WHAT THE TASK ASKS – Find every line below with the word "will" in it, and copy each one.

RECORDS –
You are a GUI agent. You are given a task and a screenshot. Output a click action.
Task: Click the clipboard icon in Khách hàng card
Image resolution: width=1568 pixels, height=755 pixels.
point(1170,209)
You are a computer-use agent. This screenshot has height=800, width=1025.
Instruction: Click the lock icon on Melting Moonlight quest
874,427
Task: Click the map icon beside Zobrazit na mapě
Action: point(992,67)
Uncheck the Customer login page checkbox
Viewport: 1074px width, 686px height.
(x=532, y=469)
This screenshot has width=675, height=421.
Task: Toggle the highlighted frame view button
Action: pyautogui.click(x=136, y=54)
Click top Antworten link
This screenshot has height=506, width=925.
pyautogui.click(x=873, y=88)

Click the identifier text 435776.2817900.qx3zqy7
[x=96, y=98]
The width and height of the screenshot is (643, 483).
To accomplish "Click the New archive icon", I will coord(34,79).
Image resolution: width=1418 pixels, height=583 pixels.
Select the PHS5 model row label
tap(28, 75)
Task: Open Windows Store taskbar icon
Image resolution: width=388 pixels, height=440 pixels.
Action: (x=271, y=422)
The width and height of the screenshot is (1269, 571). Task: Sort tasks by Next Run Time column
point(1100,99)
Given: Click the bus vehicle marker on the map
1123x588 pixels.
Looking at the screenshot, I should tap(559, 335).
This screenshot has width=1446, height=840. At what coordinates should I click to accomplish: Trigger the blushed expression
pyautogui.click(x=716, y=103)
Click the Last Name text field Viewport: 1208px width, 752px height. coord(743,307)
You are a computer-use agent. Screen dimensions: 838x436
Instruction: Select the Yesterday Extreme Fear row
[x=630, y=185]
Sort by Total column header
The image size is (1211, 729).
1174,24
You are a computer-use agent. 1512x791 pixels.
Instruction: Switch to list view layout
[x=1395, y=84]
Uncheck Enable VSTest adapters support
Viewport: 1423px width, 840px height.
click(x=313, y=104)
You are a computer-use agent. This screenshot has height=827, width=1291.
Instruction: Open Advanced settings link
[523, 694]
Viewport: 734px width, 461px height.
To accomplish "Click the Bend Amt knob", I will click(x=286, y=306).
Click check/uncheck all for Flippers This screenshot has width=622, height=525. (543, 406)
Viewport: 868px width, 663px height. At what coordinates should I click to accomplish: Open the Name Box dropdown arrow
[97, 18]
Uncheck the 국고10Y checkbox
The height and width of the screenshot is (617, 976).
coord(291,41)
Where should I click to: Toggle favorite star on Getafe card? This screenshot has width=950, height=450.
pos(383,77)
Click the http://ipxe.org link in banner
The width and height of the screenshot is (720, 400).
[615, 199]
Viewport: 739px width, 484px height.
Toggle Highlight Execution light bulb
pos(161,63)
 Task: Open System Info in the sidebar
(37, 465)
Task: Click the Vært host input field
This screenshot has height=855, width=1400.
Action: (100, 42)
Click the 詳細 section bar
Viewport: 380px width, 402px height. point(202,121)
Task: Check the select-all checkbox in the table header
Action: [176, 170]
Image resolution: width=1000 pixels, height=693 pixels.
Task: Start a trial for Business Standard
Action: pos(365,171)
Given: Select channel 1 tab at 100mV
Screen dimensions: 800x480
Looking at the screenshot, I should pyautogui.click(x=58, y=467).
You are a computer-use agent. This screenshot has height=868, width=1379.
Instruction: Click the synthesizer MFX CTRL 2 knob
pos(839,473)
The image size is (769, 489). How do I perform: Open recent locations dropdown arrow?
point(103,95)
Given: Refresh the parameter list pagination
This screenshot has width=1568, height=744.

RESPONSE –
To accomplish "Click the New archive icon", I will coord(34,79).
To accomplish "Click the Bend Amt knob", I will click(x=286, y=306).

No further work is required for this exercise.